» **MATERIAL SUPPLIED**
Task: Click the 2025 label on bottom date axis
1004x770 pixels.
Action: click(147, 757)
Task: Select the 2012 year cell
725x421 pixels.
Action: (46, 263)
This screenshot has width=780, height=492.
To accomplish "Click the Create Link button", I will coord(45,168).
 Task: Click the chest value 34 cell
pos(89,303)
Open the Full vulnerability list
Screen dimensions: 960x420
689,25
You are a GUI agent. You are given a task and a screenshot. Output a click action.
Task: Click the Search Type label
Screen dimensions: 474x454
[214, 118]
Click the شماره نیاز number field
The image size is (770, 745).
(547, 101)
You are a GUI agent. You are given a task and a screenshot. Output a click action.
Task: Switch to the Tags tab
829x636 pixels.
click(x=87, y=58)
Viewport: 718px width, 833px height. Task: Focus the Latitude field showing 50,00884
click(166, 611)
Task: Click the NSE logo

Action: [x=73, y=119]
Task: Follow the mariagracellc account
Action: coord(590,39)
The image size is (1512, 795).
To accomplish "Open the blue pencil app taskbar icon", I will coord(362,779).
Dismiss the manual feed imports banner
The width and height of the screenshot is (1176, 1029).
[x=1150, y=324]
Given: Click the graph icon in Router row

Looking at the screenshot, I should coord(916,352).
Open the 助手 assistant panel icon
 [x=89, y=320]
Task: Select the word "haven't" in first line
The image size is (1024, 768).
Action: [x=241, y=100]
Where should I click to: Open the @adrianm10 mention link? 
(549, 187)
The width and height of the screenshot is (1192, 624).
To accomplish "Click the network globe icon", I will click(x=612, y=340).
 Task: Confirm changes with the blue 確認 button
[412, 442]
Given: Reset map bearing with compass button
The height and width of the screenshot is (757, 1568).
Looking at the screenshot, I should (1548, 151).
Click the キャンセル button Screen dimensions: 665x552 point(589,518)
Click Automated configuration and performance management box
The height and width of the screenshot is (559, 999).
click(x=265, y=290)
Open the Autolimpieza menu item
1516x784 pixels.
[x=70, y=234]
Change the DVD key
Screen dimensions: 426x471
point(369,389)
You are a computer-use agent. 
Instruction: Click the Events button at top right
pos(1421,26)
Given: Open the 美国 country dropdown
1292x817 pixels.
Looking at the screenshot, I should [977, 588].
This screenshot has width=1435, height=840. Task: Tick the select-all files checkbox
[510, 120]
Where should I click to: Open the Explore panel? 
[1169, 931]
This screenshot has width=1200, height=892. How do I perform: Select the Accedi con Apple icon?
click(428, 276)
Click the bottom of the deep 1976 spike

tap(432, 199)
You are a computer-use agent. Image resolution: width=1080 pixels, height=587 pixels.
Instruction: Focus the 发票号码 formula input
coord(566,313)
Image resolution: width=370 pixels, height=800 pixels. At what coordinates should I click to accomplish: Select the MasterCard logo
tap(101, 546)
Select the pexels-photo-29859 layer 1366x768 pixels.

» **PROBLEM DETAILS**
Please copy the whole listing above line for line, keeping every character unchanged.

» **TASK OUTPUT**
Task: Click the 2025 label on bottom date axis
1004x770 pixels.
Action: click(147, 757)
Task: Select the 2012 year cell
725x421 pixels.
Action: (46, 263)
This screenshot has width=780, height=492.
To accomplish "Click the Create Link button", I will coord(45,168).
 Task: Click the chest value 34 cell
pos(89,303)
Open the Full vulnerability list
Screen dimensions: 960x420
689,25
You are a GUI agent. You are given a task and a screenshot. Output a click action.
Task: Click the Search Type label
Screen dimensions: 474x454
[214, 118]
Click the شماره نیاز number field
The image size is (770, 745).
(547, 101)
You are a GUI agent. You are given a task and a screenshot. Output a click action.
Task: Switch to the Tags tab
829x636 pixels.
click(x=87, y=58)
Viewport: 718px width, 833px height. Task: Focus the Latitude field showing 50,00884
click(166, 611)
Task: Click the NSE logo

Action: [x=73, y=119]
Task: Follow the mariagracellc account
Action: coord(590,39)
The image size is (1512, 795).
To accomplish "Open the blue pencil app taskbar icon", I will coord(362,779).
Dismiss the manual feed imports banner
The width and height of the screenshot is (1176, 1029).
[x=1150, y=324]
Given: Click the graph icon in Router row

Looking at the screenshot, I should coord(916,352).
Open the 助手 assistant panel icon
 [x=89, y=320]
Task: Select the word "haven't" in first line
The image size is (1024, 768).
Action: [x=241, y=100]
Where should I click to: Open the @adrianm10 mention link? 
(549, 187)
The width and height of the screenshot is (1192, 624).
To accomplish "Click the network globe icon", I will click(x=612, y=340).
 Task: Confirm changes with the blue 確認 button
[412, 442]
Given: Reset map bearing with compass button
The height and width of the screenshot is (757, 1568).
Looking at the screenshot, I should (1548, 151).
Click the キャンセル button Screen dimensions: 665x552 point(589,518)
Click Automated configuration and performance management box
The height and width of the screenshot is (559, 999).
click(x=265, y=290)
Open the Autolimpieza menu item
1516x784 pixels.
[x=70, y=234]
Change the DVD key
Screen dimensions: 426x471
point(369,389)
You are a computer-use agent. 
Instruction: Click the Events button at top right
pos(1421,26)
Given: Open the 美国 country dropdown
1292x817 pixels.
Looking at the screenshot, I should [977, 588].
This screenshot has width=1435, height=840. Task: Tick the select-all files checkbox
[510, 120]
Where should I click to: Open the Explore panel? 
[1169, 931]
This screenshot has width=1200, height=892. How do I perform: Select the Accedi con Apple icon?
click(428, 276)
Click the bottom of the deep 1976 spike

tap(432, 199)
You are a computer-use agent. Image resolution: width=1080 pixels, height=587 pixels.
Instruction: Focus the 发票号码 formula input
coord(566,313)
Image resolution: width=370 pixels, height=800 pixels. At what coordinates should I click to accomplish: Select the MasterCard logo
tap(101, 546)
Select the pexels-photo-29859 layer 1366x768 pixels.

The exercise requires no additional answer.